## [Aufgaben]
(1) Wie heißt laut dem Interview mit Stefan Reiterer sein Kunstprofessor am Gymnasium?
(2) Führe das Interview mit Stefan Reiterer im Anschluss an seinen letzten Satz weiter.

## [Textauszug]
————

Der bildende Künstler Stefan Reiterer beschäftigt sich in Malerei und Computeranimationen mit der Verformbarkeit der Welt. Sein Werk bewegt sich an der Schnittstelle zwischen Virtualität und Realität, geht über das klassische, zweidimensionale Bild hinaus. Er schafft Gebilde, die zwischen Abstraktionen und verschwommenen Landschaften pendeln.
Stefan, welcher Weg hat dich zur Kunst geführt?
Das hat mit dem Künstler Franz Part, meinem Kunstprofessor am Gymnasium, zu tun. Er hat die Schule in meinem Heimatort im Waldviertel quasi zu einem eigenen Gesamtkunstwerk gestaltet, indem er alle Schülerinnen und Schüler mit eingebunden und das ganze Gebäude durch Repliken von bekannten Arbeiten von Joseph Beuys, Meret Oppenheim oder Marcel Duchamp zu einer Art Universalmuseum umfunktioniert hat. Wenn man dort zur Schule ging, war man ständig von moderner Kunstgeschichte umgeben, und das beeinflusste einen auch unterbewusst (lacht). Franz Part hatte großen Einfluss auf mich; er hat mein Interesse am Zeichnen und Malen gesehen und angefangen, mir Input zu geben. Ich bin dann häufig mit kiloweise Katalogen seiner Bibliothek im Rucksack nach Hause gefahren … Das war ganz cool und für mich tatsächlich der Einstieg in die Kunst.
Du hast dann Malerei an der Akademie der bildenden Künste in Wien studiert. Warum Malerei?
Vermutlich ist es am interessantesten, wenn man schon eine Art Berufserfahrung, Studium oder sonstiges im Vorfeld gemacht hat und das dann in die Zeit an der Akademie mitnehmen kann. Oder man hat schon eine recht fortgeschrittene Praxis und weiß bereits, wohin man damit will. Ich glaube aber, viele Leute kommen an die Akademie und beginnen erst dann, sich über verschiedene Lehrveranstaltungen und Seminare ein Bild über das gesamte Spektrum der Medien und Methoden von Kunst zu machen. Bei mir aber war die Aufnahmeprüfung eben direkt nach der Schule mit einer Mappe Grafiken und Malereien.

————

## [Quelldaten]

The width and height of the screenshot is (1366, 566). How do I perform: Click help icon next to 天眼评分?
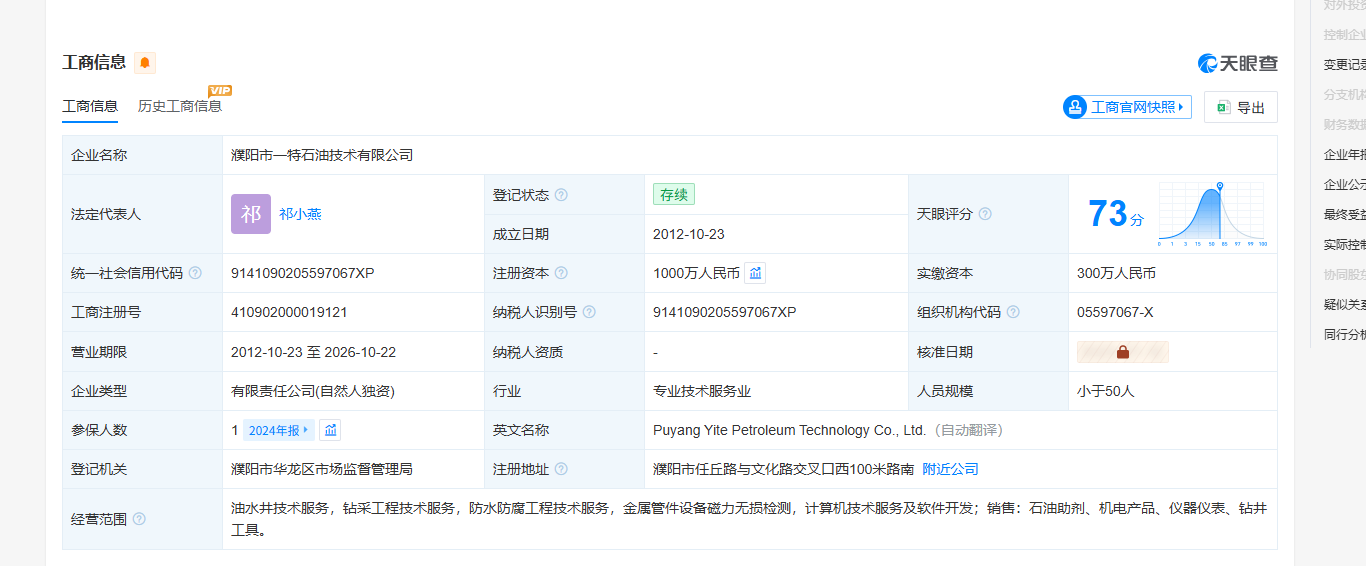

————

## [Antworten]
(1) Franz Part.

(2)
Hat dein Umfeld dich in deiner Berufswahl, Künstler zu werden, unterstützt, oder gab es einen Plan B?
Nein, den gab es nicht. Aber es gab immer Unterstützung, obwohl meine Eltern nicht per se etwas mit Kunst oder der Kunstwelt zu tun haben. Ich denke, sie haben genauso wie ich erst nach und nach verstanden, was so ein Studium und so eine Berufswahl bedeutet.
Und wann wurde dir bewusst, ich bin jetzt Künstler?
Ich glaube während der Zeit an der Akademie, als ich schon mehrere Ausstellungen gemacht hatte. Dass es wirklich auch ein Beruf werden kann, merkt man, wenn die administrative Arbeit mehr wird. Wenn man dann nur noch am Computer hockt und E-Mails schreibt oder die Steuer machen muss; dann kapiert man, dass man Künstler geworden ist …
Bist du als Künstler gerne selbst für dich verantwortlich oder wünschst du dir Assistenz?
Ich bin schon gerne für mich, aber klar wäre es super, wenn man Sachen abgeben könnte. Im Studium werden einem die erwähnten administrativen Fähigkeiten nicht unbedingt mitgegeben. Ich habe viele Jobs in Galerien und Museen gemacht und einiges von erfahreneren Künstlerkolleginnen und -kollegen gelernt. Zwar gibt es bestimmte Seminare für Alumnis, für die Gestaltung von Portfolios etc., aber eigentlich liegt es danach bei Vereinen wie der Interessengemeinschaft Bildende Kunst, die einem erklären, wie das mit der Sozialversicherung funktioniert oder was „fair pay“ bedeutet. Vielleicht hat sich das inzwischen verbessert, aber ich fand es schon etwas weltfremd, dass das oft außen vor gelassen wird, obwohl es eigentlich deinen ganzen Alltag als Künstler betrifft.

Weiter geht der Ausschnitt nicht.